▶ **Input material**:
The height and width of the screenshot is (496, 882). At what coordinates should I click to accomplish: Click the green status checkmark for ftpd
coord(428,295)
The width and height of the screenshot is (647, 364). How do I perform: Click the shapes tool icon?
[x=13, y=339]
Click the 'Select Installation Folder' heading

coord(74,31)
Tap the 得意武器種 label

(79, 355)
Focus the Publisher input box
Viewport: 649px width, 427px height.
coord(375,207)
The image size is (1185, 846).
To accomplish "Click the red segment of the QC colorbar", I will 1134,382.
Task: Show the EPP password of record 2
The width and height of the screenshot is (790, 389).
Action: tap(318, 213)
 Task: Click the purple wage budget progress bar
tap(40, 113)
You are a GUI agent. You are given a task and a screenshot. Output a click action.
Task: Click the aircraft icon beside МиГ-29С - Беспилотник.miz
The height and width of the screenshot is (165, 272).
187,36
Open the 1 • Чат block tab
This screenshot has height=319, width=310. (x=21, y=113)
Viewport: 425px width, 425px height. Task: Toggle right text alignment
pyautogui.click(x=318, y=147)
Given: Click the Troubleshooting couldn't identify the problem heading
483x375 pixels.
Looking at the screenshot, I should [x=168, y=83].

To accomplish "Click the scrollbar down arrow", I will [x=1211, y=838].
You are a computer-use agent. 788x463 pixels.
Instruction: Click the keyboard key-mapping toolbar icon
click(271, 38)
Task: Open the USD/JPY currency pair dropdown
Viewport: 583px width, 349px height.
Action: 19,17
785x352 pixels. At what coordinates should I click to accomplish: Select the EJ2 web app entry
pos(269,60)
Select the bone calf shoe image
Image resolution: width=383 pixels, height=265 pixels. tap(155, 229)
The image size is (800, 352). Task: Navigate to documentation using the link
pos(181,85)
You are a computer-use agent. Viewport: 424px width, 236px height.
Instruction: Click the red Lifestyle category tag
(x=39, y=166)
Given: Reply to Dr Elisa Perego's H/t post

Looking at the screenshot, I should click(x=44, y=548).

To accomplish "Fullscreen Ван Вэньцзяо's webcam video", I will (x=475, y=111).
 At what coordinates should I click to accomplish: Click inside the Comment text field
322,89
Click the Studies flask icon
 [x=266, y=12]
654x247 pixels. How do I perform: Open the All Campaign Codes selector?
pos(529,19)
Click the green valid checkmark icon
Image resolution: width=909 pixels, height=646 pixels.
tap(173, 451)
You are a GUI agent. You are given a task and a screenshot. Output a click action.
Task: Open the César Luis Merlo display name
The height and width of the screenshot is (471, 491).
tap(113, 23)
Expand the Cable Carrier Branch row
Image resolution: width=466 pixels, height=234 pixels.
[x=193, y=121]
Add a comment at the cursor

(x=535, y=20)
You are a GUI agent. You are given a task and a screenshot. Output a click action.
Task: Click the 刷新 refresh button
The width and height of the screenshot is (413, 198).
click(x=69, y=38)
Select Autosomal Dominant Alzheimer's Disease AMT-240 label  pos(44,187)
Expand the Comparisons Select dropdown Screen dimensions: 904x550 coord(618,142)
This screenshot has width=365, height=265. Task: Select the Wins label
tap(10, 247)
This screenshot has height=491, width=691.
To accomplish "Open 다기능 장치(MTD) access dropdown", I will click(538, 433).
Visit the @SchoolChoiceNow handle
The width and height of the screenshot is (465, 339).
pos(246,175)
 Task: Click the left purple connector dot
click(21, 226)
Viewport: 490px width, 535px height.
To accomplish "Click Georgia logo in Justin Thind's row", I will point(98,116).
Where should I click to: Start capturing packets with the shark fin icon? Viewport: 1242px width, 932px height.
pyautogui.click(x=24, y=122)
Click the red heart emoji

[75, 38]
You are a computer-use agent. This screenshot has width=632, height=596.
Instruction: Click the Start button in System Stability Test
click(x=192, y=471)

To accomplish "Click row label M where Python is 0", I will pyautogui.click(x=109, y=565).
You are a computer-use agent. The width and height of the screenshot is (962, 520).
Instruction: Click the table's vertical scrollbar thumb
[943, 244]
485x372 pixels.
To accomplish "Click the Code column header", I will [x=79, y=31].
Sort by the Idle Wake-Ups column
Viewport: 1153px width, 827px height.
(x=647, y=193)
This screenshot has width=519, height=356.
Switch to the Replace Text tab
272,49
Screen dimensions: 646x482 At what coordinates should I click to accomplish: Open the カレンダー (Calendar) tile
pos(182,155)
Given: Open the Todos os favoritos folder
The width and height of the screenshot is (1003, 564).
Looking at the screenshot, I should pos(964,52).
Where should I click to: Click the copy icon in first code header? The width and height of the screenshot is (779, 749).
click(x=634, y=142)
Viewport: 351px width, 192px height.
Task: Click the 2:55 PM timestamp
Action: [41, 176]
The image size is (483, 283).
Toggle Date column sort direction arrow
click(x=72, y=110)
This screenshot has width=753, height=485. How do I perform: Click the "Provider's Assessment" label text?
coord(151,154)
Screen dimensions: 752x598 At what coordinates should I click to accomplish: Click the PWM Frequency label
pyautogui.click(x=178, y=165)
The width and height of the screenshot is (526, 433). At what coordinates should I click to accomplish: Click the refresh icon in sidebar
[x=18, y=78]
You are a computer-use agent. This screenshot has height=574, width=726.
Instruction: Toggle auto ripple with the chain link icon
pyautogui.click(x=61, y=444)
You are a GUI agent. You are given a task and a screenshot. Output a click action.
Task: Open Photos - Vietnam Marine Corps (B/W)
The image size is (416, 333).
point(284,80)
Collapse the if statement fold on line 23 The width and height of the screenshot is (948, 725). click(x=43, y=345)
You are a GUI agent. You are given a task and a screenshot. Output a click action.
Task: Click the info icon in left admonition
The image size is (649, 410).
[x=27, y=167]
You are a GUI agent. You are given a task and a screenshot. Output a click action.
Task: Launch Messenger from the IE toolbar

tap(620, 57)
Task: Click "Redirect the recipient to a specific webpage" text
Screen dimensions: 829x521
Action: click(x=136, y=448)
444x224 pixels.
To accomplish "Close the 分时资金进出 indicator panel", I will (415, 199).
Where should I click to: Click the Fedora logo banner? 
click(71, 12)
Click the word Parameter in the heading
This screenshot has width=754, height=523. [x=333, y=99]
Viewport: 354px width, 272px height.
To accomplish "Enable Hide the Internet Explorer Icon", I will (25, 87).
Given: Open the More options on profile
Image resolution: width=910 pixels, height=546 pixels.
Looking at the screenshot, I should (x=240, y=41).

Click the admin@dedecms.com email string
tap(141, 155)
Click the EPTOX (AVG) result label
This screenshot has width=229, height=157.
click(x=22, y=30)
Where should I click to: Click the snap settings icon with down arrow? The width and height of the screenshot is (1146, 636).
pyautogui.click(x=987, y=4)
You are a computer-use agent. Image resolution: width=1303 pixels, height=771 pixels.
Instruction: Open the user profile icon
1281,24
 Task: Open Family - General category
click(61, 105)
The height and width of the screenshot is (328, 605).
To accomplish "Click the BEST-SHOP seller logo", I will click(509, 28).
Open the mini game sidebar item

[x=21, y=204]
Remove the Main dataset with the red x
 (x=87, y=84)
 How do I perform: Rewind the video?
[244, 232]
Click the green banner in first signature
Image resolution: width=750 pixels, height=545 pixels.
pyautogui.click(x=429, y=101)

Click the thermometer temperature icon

▶ **Task statement**:
Scan the material line by line and report each one that contains "computer".

▶ **Your response**:
You are a computer-use agent. 788x463 pixels.
You are a computer-use agent. Viewport: 424px width, 236px height.
You are a computer-use agent. This screenshot has width=632, height=596.
You are a computer-use agent. The width and height of the screenshot is (962, 520).
You are a computer-use agent. This screenshot has height=574, width=726.
You are a computer-use agent. Image resolution: width=1303 pixels, height=771 pixels.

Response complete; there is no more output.